Just last week, Amazon added $2.1 billion — its “biggest investment ever” — to improve driver safety and raise driver wages.

Unionized warehouse workers told Ars they are seeking a similar investment from Amazon, which currently pays an average minimum wage of $20.50.

“We work at a breakneck pace,” Christine Manno, an Amazon fulfillment center worker at Amazon site STL8 in St. Louis, Missouri, who was injured and never expects to work again, told Ars. “We put smiles on the faces of billionaires, and we think this is prime time for real growth for workers. Many of us are struggling with food and housing, yet Andy Jassy took home over $14,000 an hour last year and Amazon is making billions in profits.”

On Wednesday, Amazon finally appeared to bow to pressure from warehouse workers by announcing a compromise on wage increases. The company said it is investing $2.2 billion to raise hourly supplement workers' base pay to “above $22 an hour and above $29 an hour with benefits,” Reuters reported.

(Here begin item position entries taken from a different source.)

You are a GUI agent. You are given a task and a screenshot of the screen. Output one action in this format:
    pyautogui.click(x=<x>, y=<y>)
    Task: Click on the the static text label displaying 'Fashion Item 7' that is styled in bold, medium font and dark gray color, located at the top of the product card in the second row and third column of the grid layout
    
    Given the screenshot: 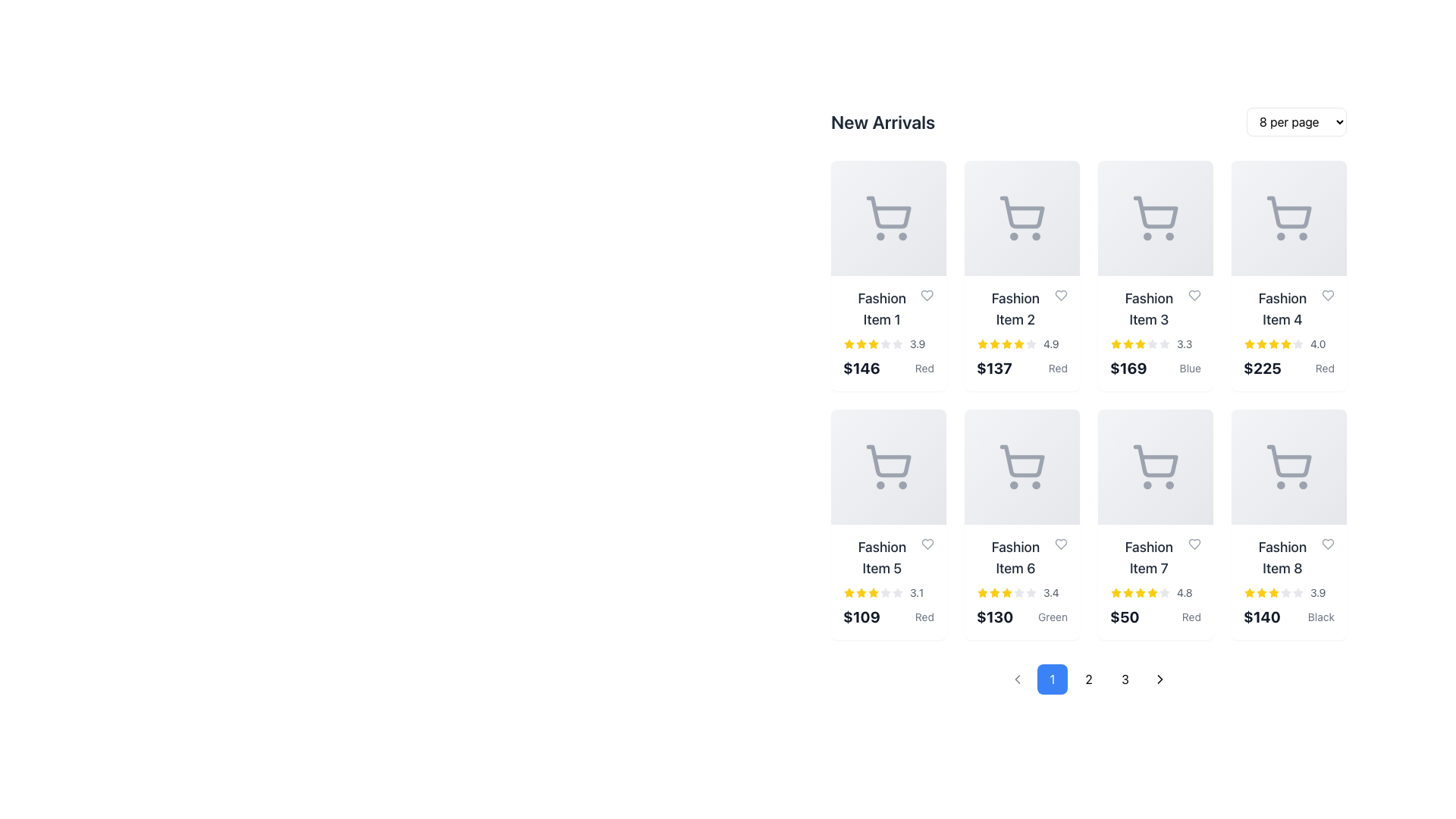 What is the action you would take?
    pyautogui.click(x=1154, y=558)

But while workers have claimed victory, they are no longer going to sit back and take a pay bump. Ash Judd, an STL8 worker on the organizing committee with Manno, told Ars that workers “raised this $1.50 through our tireless organizing, and we will continue to fight until we reach $25.”

Given recent gains and the increasingly dire financial plight of workers, Amazon workers likely won't be easing into the e-commerce giant anytime soon. Some office workers told Fortune they are looking for other remote work to avoid returning to the office, threatening “soft exits” and claiming Amazon is “regressing” with stricter office policies than pre-Covid times. “This is a layoff in disguise,” one apparent worker complained on Reddit. “Get back to the office or you'll be fired and we won't have to pay any severance or unemployment.”

With many workers frustrated, it may now be a question of when Amazon will respond to their growing demand, according to Beth Gutelius, director of research at the Center for Urban Economic Development at the University of Illinois at Chicago.

“Research shows that the presence of collective bargaining agreements exerts upward pressure on wages and working conditions, both in facilities that are unionized and those that are not,” Gutelius told Ars. “Based on that evidence, I would expect working conditions at Amazon to improve.”

Gutelius co-authored a May report documenting the financial insecurity of Amazon warehouse workers by surveying more than 1,400 across 42 states.